On March 2nd, the question and answer were regarding the budget of the Russian army, as well as the new arms race.
Notably, when asked who Russia planned to go to war with, since that’s presumably the reason to modernize the tanks and other equipment in the Russian army, Putin said the following:
“We are not going to war with anyone. We are going to create conditions so that no one thinks to fight with us …”
To which the interviewer said: “There is a concept of reasonable sufficiency!”
“Of course, there is a concept. This is precisely what we adhere to. Today, we are in seventh place in terms of costs. The US overtook us, [US President] Donald [Trump] told me, they have a crazy budget for the next year, 738, in my opinion, billions. So …”
And according to Putin, Trump didn’t brag about the number, he rather said it with regret. He said that the US president, in his own words is a supporter of disarmament, but he was “forced” to introduce such big expenses in the budget.
Then Putin spoke about arms control treaties, and specifically about the New START and that it should be extended.
“I think this [the contract falling apart] is actually a mistake.
START III Treaty must be extended. But this is a separate issue.
So, the United States is in first place in spending, China is in second place, in the third, oddly enough, Saudi Arabia, then Great Britain, then France, then Japan, Japan overtook us, then it’s us, in seventh place.
Moreover, our expenses are reduced from year to year. And the costs of other countries are growing. We are not going to fight with anyone, but we are creating such a situation in the field of defense that it would not occur to anyone to fight with us.
And now we have a unique situation now, I have recently said in the Ministry of Defense, this was not the case in the newest modern history of Russia, we have always caught up with our, well, conditionally, competitors in strategic weapons.

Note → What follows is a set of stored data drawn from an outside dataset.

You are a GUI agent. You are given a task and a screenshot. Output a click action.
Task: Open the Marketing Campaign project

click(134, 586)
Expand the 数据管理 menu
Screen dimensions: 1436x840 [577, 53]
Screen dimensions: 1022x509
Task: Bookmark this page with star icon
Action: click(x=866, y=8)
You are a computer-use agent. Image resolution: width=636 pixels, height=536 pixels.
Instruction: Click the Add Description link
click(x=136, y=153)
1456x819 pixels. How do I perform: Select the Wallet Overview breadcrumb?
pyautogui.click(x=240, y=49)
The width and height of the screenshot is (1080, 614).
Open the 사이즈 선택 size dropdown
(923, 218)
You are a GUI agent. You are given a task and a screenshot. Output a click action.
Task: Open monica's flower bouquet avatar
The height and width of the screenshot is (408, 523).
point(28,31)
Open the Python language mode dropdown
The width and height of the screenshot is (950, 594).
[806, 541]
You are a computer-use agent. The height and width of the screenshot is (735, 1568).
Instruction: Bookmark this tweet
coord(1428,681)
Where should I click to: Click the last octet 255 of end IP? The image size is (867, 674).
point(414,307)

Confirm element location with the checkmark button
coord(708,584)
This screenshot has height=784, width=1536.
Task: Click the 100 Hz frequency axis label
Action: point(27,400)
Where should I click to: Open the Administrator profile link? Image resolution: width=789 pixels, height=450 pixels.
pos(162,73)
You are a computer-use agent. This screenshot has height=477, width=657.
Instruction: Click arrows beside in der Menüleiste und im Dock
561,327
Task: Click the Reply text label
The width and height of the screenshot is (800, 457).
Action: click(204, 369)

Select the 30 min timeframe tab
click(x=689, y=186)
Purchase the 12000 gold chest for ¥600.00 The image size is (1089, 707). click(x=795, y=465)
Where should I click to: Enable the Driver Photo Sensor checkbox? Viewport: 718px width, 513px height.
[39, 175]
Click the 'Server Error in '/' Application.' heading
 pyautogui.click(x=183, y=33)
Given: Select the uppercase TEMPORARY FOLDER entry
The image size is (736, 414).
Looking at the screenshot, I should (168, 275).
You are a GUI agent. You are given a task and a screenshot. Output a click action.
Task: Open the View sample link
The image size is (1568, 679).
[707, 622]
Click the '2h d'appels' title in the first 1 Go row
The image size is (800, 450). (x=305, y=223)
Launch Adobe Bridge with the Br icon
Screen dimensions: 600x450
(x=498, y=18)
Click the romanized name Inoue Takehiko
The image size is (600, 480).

At first, the Americans made the atomic bomb, we later caught up, the delivery vehicles in the form of strategic aviation were made by the Americans, we had to catch up.
They were the first to make missiles, we had to catch up. This is the first time we have created such systems of offensive weapons, that have no alternative in the world.
Now they are catching up with us. This is a generally unique situation; this has never happened before.
First of all, I mean, of course, hypersonic strike complexes, including intercontinental range.
In 2000, our army had a million and more than three hundred thousand people, now a million or more. The share of modernization in the armed forces was increasing by less than 1%, there were only 6% of modern technology. And now, you know, how much? Almost 70%.”
Then the interviewer made a rather fair point:
“Simply, as Comrade [Anton] Chekhov [Russian playwright and short-story writer] taught, if a hypersonic shotgun hangs on a wall, in the third act or in the second it should shoot.”
To which Putin responded that it mustn’t be like that:
“Eh, for the theater this is probably right.
For real life in the field of security, in the field of politics, a slightly different rule applies.
Do you know which one?
If that “shotgun” fires, it will be in the first act.
And if the same gun hangs on the wall the next stage, it is unlikely that the one who hangs it will allow it to be used again.
This is a situation called strategic stability and a balance of power.
Thanks to this strategic balance, the world restrained from major military conflicts after World War II.
It is thanks to this strategic stability and strategic balance.
By the way, by creating a missile defense system, the Americans wanted to upset this strategic stability and strategic balance, believing that if they create an anti-missile umbrella over themselves, then the other side will not be able to respond accordingly if they use nuclear weapons.
But by creating these modern complexes, including complexes that easily overcome any missile defense system, we maintain this strategic stability and strategic balance. It is fundamentally important not only for us, but also for international security.”